Advanced Digital Audio Codecs

DTS standards
DTS (Digital Theater Sound) is a digital sound coding standard created by Universal. Compared with the Dolby Digital standard, DTS uses four times less compression and digitises sound at 20 bits instead of 16. Therefore, DTS's sound quality is theoretically higher, at the cost of a higher bit rate. To be able to play DTS-encoded media, you need a certified DTS decoder.

DTS falls into four different categories:

DTS 6, the most commonly used 5.1 standard, which can encode six-channel sound with less compression than the Dolby Digital standard. The first five channels are used for the satellite speakers, while the last is reserved for the subwoofer. These devices are normally identified by the presence of this logo:
DTS ES (Digital Theater Sound Extended Surround), 6.1 standard which uses an additional rear channel (rear central). DTS ES uses less compression than Dolby Digital EX.
The DTS ES standard has two variants:
o DTS ES Matrix, which has a seventh channel interpolated with the primary channels. This is called "virtualisation".
o DTS ES Discrete has an seventh independent channel.
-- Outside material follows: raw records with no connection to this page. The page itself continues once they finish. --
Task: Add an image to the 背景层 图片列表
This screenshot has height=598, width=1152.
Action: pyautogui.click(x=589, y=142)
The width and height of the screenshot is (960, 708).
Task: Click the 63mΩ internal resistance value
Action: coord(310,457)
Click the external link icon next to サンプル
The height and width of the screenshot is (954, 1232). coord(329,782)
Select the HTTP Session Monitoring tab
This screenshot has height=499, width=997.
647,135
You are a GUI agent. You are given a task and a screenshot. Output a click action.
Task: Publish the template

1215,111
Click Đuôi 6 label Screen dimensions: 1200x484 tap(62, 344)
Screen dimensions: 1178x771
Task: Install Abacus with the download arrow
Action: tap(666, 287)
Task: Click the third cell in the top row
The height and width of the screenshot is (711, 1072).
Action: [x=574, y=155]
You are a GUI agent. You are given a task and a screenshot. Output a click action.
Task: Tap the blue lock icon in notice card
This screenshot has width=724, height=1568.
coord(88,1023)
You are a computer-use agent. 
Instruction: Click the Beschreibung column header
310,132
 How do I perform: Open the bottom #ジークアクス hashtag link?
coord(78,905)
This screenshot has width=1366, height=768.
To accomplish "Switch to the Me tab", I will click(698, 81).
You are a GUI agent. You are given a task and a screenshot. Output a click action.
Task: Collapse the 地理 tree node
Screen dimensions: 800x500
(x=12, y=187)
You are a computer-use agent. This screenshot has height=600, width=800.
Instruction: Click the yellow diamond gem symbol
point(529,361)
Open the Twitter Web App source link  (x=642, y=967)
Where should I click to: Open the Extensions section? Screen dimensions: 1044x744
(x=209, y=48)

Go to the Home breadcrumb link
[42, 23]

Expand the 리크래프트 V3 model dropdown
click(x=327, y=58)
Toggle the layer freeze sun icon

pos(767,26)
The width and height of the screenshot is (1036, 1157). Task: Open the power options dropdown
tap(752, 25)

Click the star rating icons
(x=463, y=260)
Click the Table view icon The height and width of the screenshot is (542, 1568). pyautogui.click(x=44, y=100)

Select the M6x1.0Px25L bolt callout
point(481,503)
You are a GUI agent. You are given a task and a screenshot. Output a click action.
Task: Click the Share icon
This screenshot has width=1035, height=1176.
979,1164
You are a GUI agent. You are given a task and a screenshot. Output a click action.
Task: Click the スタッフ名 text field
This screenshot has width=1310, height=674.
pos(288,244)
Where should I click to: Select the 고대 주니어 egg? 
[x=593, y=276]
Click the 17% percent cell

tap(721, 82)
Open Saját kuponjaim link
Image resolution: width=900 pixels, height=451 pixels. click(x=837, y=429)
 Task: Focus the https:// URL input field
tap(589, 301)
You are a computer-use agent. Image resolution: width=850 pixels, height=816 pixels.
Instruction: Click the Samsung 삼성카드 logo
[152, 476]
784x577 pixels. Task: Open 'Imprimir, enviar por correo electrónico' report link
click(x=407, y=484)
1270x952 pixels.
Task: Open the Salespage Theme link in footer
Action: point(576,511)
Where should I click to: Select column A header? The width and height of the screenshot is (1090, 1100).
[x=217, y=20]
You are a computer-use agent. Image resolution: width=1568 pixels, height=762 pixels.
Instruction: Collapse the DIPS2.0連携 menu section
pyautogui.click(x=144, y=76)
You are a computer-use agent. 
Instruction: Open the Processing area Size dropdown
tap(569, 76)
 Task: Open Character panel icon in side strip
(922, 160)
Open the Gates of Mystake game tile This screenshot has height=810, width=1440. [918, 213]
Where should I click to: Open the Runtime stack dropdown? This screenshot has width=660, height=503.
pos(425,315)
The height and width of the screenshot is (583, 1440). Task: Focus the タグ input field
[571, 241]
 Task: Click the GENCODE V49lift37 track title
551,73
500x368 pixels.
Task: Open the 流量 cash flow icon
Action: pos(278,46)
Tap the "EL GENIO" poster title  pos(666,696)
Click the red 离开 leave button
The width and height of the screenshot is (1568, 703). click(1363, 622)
DTS 24/96 represents an audio format used for storing high-definition music with several channels. This format is primarily used in DVD Audio, or audio tracks which accompany video DVDs. The name comes from the fact that the tracks are recorded in 24 bits at 96 kHz. It may be in either stereo or 5.1.
DTS Neo:6 is a format for upmixing (virtualising) from a stereo sound source.
Image Courtesy:

Dolby Digital
Dolby Digital and DTS are six-channel digital surround sound systems and are currently the standard in major motion pictures, music, and digital television.

They both use the 5.1 speaker format The format consists of three speakers across the front and two speakers in the rear. The .1 is a sixth channel called an LFE that is sent to a subwoofer.

Dolby Digital uses the AC-3 file format, which any Dolby Digital Decoder can decoder to produce 5.1 audio. Dolby Digitalis the technical name for Dolby's multi-channel digital sound coding technique, more commonly referred to as Dolby 5.1.

A six-channel sound coding process (one channel each for front, left, center, right surround, left surround and a sub-woofer) originally created by Dolby for theaters, AC-3 was subsequently adapted for home use and is now steadily becoming the most common sound format for DVD.

The difference between Dolby Digital (AC-3) and DTS is:
Both systems are great but statistics for reference only..

• DTS seems to provide a deeper and tighter low frequency presence
• DTS allows the sound to breath - transparency
• AC-3 seems to leave the impression that something is missing from the mix.
• At lower bit-rates AC-3 starts to sound like MP3's encoded at 96kbps (artifacts)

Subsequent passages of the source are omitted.